> [TEXTO PARA LEITURA]
:::::

A VISITA

A VISITA
Foto: Núbia Rodrigues

sexta-feira, 23 de dezembro de 2011

CRÔNICA - O ANIVERSARIANTE


E chegou o fim do ano e antes que o novo inicie é preciso por a mão na consciência do bolso. E sempre damos um jeitinho de não ficar fora dessa. As festas são tão bonitas. As cores encantadoras, e as propagandas de TVs enchem os olhos e a imaginação.
O Natal chega primeiro. Nascimento de Jesus. Celebremos, oh, irmão, e viva o cartão de crédito! E viva as compras a prazo e vivas os shopping Center. E viva os supermercados. Jesus espera sua hora pra ser vívido também. Porque agora, tão preocupados com a ceia da meia noite, com a sandália prateada, com o terno azul marinho, os presentes das crianças, os convites dos parentes, as passagens de avião é impossível dar tempo de lembra o porquê de existir uma data tão distinta das outras datas do ano. Pensemos nisso depois.
E Jesus, morto na cruz, vai ficar lá esperando. Mas depois, de pança cheia. Com sandália pra tirar, e com casa pra limpar, e com comida sobrando que tem que jogar no lixo, parentes que já esgotaram todo o saco de paciência que o Papai Noel nos trouxe, o melhor mesmo que se faça é descansar. Natal é data estressante. Tanta coisa pra fazer, organizar e comer que depois ninguém nem lembra do pobre lá pendurado  com espinhos na cabeça.
E mais uma vez se passa o dito aniversário só ele não comemora porque não foi convidado a penetrar nas casas e nos corações humanos. A cear bolos de paz e docinhos de esperança. Ele não sopra as velinhas e não ouve parabéns. A razão virou do avesso e o próprio aniversariante fica de fora da festa.

sábado, 8 de outubro de 2011

Os pés

Tenho uma pedra no sapato
descalço
ela me entra no calcanhar.
Tirar o lacre como
quem tira palavras da boca
como quem arranca palavras da boca
com um alicate
que vai no fundo da garganta
e a palavra, ainda prematura,
salta
assustada.

quinta-feira, 22 de setembro de 2011


Hoje quero ficar ausente
sem preguiça, medo ou silêncio
sem pensamento
canetas
sem tempo
sem dar resposta ao vento
sem ironia
sem poemas
vazia.

:::::

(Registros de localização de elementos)
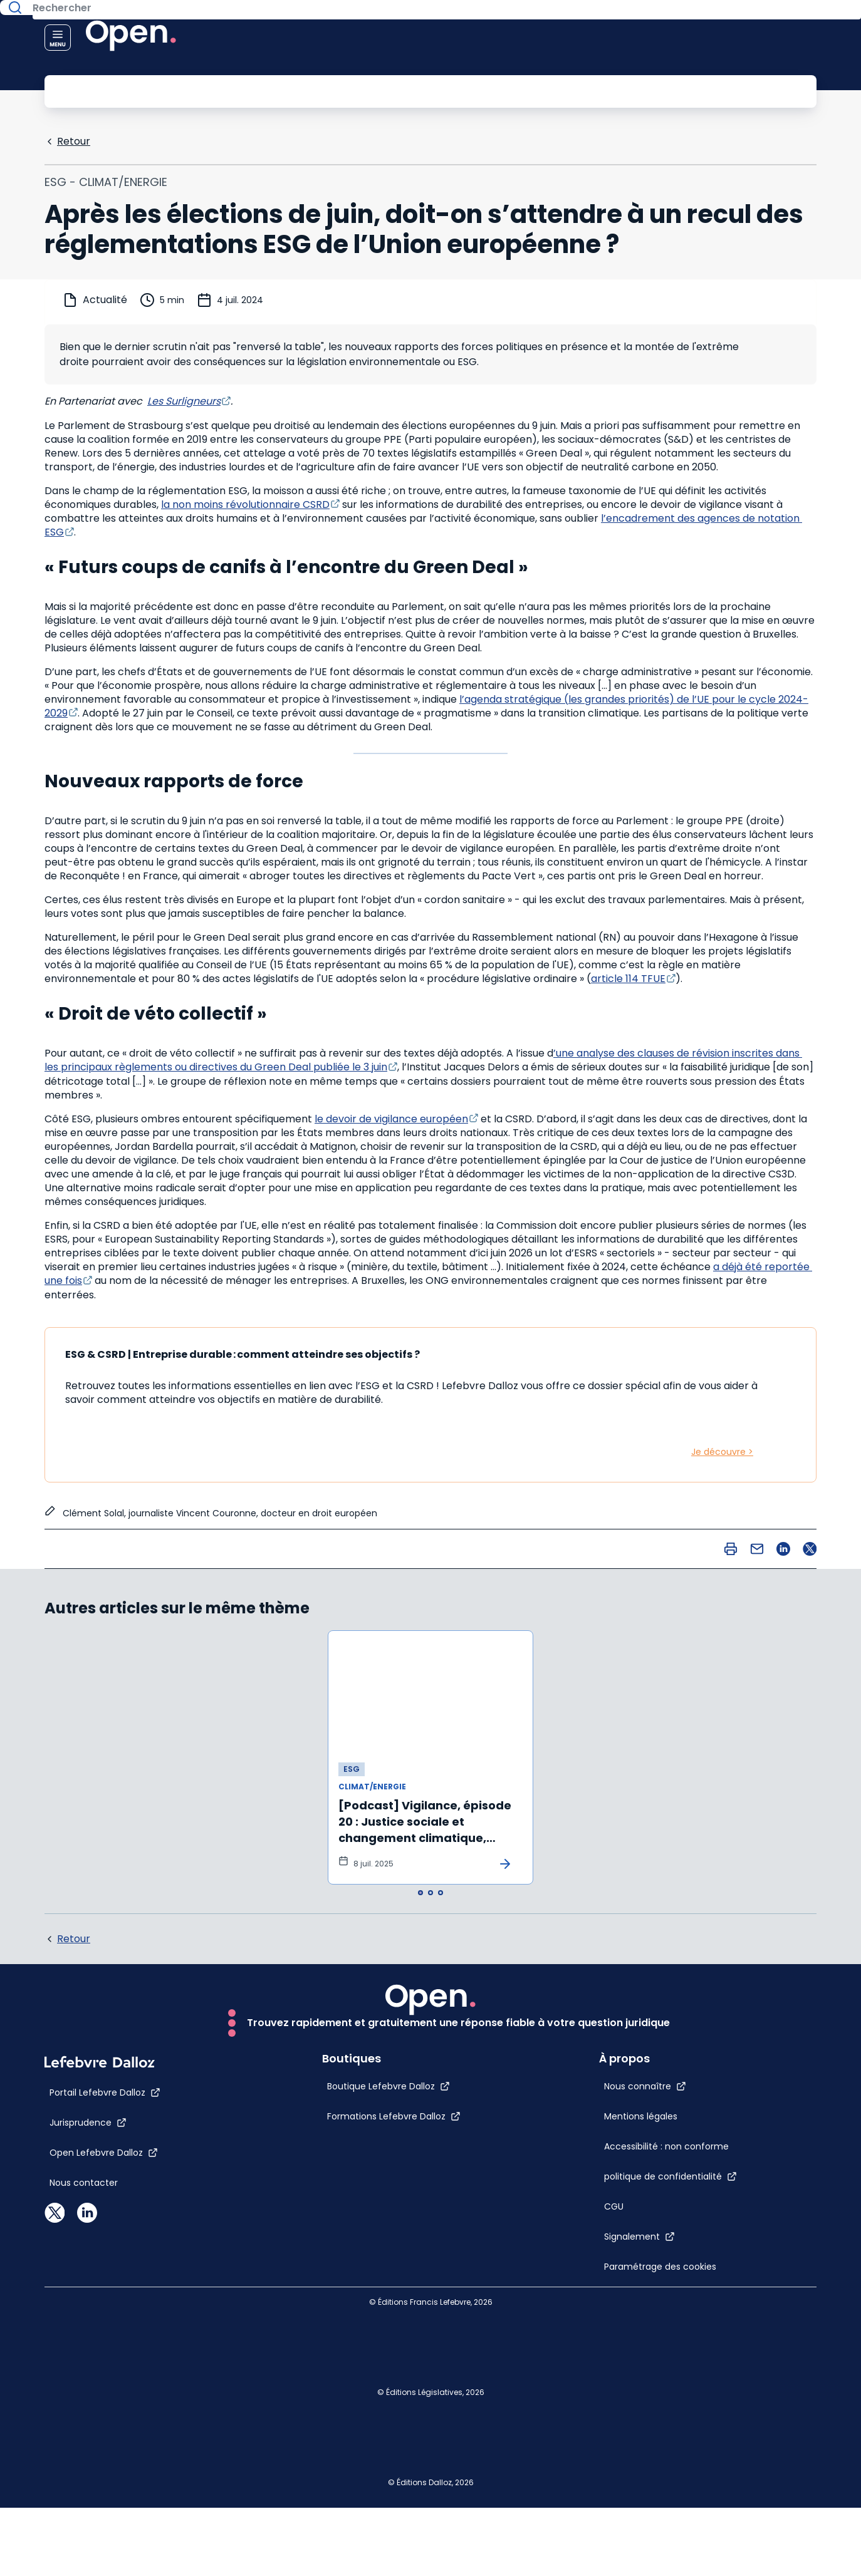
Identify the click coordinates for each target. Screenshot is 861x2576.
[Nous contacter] (83, 2511)
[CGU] (641, 2198)
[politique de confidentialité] (698, 2168)
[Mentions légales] (648, 2045)
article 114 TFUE (628, 977)
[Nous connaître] (673, 2003)
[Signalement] (667, 2228)
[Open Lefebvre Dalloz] (103, 2481)
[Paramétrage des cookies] (648, 2283)
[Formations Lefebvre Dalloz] (367, 2444)
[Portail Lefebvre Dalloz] (104, 2421)
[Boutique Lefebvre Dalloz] (361, 2414)
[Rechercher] (402, 90)
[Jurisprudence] (88, 2451)
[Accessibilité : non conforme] (648, 2113)
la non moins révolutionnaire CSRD (245, 503)
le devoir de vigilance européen (391, 1117)
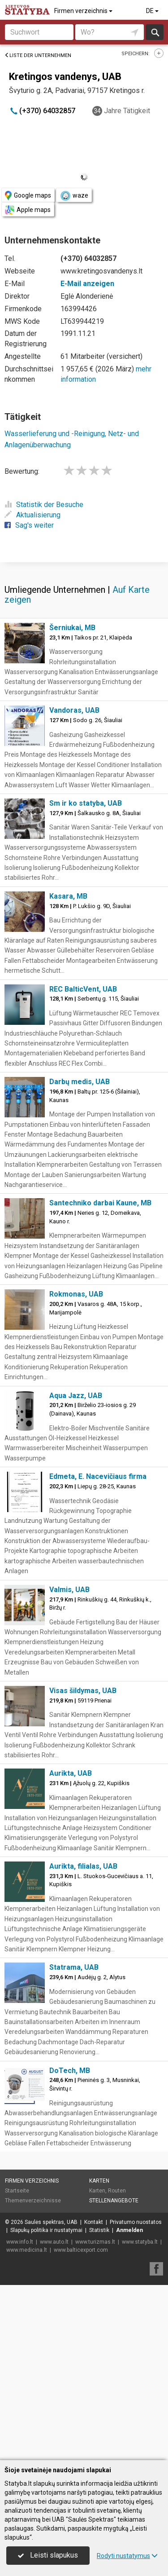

:::::

> [TAREFAS E EXERCÍCIOS]
1. Imprima o trecho do blog A Visita que começa em "sexta-feira, 23 de" e segue até "Pensemos nisso depois.".
2. Escreva o que vem depois do último verso do blog A Visita, continuando o texto a partir daí.

> [RESPOSTAS POR TAREFA]
1.
sexta-feira, 23 de dezembro de 2011

CRÔNICA - O ANIVERSARIANTE


E chegou o fim do ano e antes que o novo inicie é preciso por a mão na consciência do bolso. E sempre damos um jeitinho de não ficar fora dessa. As festas são tão bonitas. As cores encantadoras, e as propagandas de TVs enchem os olhos e a imaginação.
O Natal chega primeiro. Nascimento de Jesus. Celebremos, oh, irmão, e viva o cartão de crédito! E viva as compras a prazo e vivas os shopping Center. E viva os supermercados. Jesus espera sua hora pra ser vívido também. Porque agora, tão preocupados com a ceia da meia noite, com a sandália prateada, com o terno azul marinho, os presentes das crianças, os convites dos parentes, as passagens de avião é impossível dar tempo de lembra o porquê de existir uma data tão distinta das outras datas do ano. Pensemos nisso depois.

2.
Em mim há sempre uma palavra reprimida
Sem som, eco ou sombra
Que não exprime gozo nem a dor
Que não é dita nem mesmo no escuro
Mas fere minha alma com seu silêncio
Em sua ausência de sentido me consumo
Me rasgo o corpo e sangro e esgoto
Quando me salta dos olhos, num espanto.

ESCOLHAS ERRADAS


Saio às ruas como quem usasse roupas pelo avesso
Meus passos ecoam com o som dos meus sapatos
Sinto-me nua, como quem chegasse ao fim no começo
Tudo me fere
A mais leve brisa me rasga a pele
E escorro gota a gota.
Na madrugada, vejo frestas pelas portas semi-fechadas
Listras brancas pelas ruas indicam partida
Você distante
Você sempre fora do alcance
Como um signo sem tradução
Te pronuncio
Você cala
Como um corpo fechado que dos meus olhos não reage
Ao toque de minhas mãos não cede
Não dilui ao meu contato.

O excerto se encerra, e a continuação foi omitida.